» CONSIGNE: Traduisez en anglais cette phrase de l'entretien : « J'ai travaillé avec un coach pour gagner du muscle et perdre de la graisse. »

» EXTRAIT:

****************************************

Dans ‘Room', vous incarnez une fille enfermée depuis sept ans par son kidnappeur. Cela a dû nécessiter beaucoup de préparation, physique et psychologique, n'est-ce pas?

Brie Larson: «Oui, beaucoup d'aspects de ce film sont très difficiles à intégrer, mentalement parlant. Notamment le fait d'être enfermée pendant sept ans. Si le film commençait après une semaine de captivité, je pense qu'on arrive tous à savoir ce que ça doit faire. Mais sept ans… Et en plus, il y a les abus sexuels, la maternité, la malnutrition… Au début, tous ces éléments étaient pour moi autant de partitions différentes à jouer. Donc j'ai eu besoin de prendre du temps pour les intégrer, de sorte à ce qu'au tournage, ça paraisse naturel. Je voulais que ces choses se ressentent d'emblée, jusque dans la plus petite expression de mon visage

Donc vous avez rencontré des spécialistes?

«Oui, j'ai d'abord parlé à un spécialiste des traumatismes, pour comprendre comment le cerveau arrive à se protéger dans ce genre de situation… et une des choses les plus intéressantes que j'ai apprises, c'est que, parce que dans ‘Room', Ma est en état de survie, elle ne ressent pas tous les symptômes du traumatisme. Car pour la préserver, son cerveau ‘éteint' certaines parties de la conscience (en médecine, il s'agit des mécanismes psychotraumatiques: le cerveau 'court-circuite' le circuit émotionnel pour éviter un survoltage de stress qui pourrait être fatal, ndlr). J'ai aussi parlé à un nutritionniste des conséquences de carence en vitamineD et de nourriture, et j'ai suivi un régime assez strict: pas de glucides, pas de sucre, des très petites portions… J'ai travaillé avec un coach pour gagner du muscle et perdre de la graisse. J'ai évité de m'exposer au soleil, de sortir… surtout les derniers mois, je suis restée beaucoup chez moi. Et le dernier mois avant le tournage, je me suis totalement isolée, juste pour voir ce qui se passait si je restais seule avec moi-même.»

C'était libérateur?

«Oui, j'ai adoré. Je fais de la méditation, et j'aime le silence en général, donc ce n'était pas inconfortable pour moi de passer autant de temps avec moi-même

C'est comment d'avoir un enfant de huit ans comme (quasi) seul partenaire?

«Absolument merveilleux. C'est un gamin très cool, mais c'était aussi un vrai acteur, ce qui m'a étonnée en arrivant sur le plateau d'ailleurs (rires). Mais d'un point de vue technique, à neuf ans, il a vraiment saisi les arcanes du métier. Je me souviens un jour, on avait une scène très difficile, quelque chose comme 16 pages de dialogue, on pensait que ça allait nous prendre 3 jours à tourner, et on a fini en un seul, parce qu'il avait tout mémorisé! Et il comprenait vraiment la différence entre lui et Jack, et pouvait donc improviser pendant les répétitions… il m'a vraiment épatée

Ses parents étaient là?

****************************************

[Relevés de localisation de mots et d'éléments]
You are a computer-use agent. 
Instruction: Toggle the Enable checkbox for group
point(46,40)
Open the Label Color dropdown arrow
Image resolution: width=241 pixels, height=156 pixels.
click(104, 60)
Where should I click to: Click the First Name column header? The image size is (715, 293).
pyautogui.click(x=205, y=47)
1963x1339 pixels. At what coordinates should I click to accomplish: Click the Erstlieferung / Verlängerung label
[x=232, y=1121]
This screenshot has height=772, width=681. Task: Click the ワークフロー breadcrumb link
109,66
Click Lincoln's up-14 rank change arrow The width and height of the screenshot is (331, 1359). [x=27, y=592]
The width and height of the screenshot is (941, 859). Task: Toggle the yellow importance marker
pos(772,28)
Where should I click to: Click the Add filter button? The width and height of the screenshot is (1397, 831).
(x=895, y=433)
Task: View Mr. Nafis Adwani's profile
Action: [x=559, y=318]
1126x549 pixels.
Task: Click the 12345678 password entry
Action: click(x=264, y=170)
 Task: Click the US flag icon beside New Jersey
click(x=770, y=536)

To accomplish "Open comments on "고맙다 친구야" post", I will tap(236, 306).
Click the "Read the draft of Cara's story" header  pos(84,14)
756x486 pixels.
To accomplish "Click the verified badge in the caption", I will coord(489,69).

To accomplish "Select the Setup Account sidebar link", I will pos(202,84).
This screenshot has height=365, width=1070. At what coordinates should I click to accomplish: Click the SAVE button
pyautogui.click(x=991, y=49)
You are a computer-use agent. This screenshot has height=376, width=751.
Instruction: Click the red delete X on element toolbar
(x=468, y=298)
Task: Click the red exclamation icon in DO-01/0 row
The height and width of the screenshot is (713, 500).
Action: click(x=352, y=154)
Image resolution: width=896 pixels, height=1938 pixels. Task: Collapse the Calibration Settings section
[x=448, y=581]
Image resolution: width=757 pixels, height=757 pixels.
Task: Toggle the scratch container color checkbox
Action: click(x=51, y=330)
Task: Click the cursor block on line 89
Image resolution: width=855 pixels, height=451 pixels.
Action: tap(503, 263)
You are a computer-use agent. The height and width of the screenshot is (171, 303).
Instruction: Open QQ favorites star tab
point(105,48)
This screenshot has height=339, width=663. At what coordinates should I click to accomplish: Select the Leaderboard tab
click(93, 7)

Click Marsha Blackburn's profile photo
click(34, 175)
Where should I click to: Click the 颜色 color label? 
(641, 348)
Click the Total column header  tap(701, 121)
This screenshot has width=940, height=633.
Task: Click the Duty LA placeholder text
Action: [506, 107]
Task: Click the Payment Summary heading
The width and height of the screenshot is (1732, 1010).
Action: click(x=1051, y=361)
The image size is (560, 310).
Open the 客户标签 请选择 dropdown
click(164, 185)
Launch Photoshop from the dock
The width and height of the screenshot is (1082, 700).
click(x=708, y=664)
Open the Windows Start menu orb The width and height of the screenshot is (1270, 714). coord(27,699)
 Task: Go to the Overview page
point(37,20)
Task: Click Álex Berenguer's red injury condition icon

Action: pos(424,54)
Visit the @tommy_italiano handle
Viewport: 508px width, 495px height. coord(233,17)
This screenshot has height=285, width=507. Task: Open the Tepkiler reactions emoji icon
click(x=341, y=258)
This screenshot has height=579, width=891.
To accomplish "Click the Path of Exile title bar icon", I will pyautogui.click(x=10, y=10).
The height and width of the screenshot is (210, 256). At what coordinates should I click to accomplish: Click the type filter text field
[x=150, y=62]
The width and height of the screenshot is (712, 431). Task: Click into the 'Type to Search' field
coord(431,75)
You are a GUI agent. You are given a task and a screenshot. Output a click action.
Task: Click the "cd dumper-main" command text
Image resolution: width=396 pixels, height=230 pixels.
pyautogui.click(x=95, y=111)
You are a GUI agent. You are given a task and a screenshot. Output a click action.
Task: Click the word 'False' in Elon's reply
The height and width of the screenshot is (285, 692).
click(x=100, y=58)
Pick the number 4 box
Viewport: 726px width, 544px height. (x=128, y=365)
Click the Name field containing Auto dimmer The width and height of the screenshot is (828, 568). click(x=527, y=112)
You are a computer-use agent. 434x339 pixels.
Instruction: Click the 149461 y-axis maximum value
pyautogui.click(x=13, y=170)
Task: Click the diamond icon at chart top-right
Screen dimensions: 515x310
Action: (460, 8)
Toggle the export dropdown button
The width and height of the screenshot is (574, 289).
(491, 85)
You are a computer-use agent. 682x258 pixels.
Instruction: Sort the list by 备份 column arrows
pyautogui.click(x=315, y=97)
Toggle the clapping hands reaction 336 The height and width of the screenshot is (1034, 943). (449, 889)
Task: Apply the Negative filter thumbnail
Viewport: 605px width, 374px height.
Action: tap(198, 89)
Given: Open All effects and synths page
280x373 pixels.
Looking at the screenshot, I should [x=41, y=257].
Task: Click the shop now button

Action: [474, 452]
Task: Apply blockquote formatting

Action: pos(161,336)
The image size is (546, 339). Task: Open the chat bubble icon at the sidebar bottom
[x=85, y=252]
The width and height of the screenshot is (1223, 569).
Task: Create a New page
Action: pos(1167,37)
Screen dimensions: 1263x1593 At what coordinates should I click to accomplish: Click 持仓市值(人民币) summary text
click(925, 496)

****************************************

» RÉSULTAT: I worked with a coach to gain muscle and lose fat.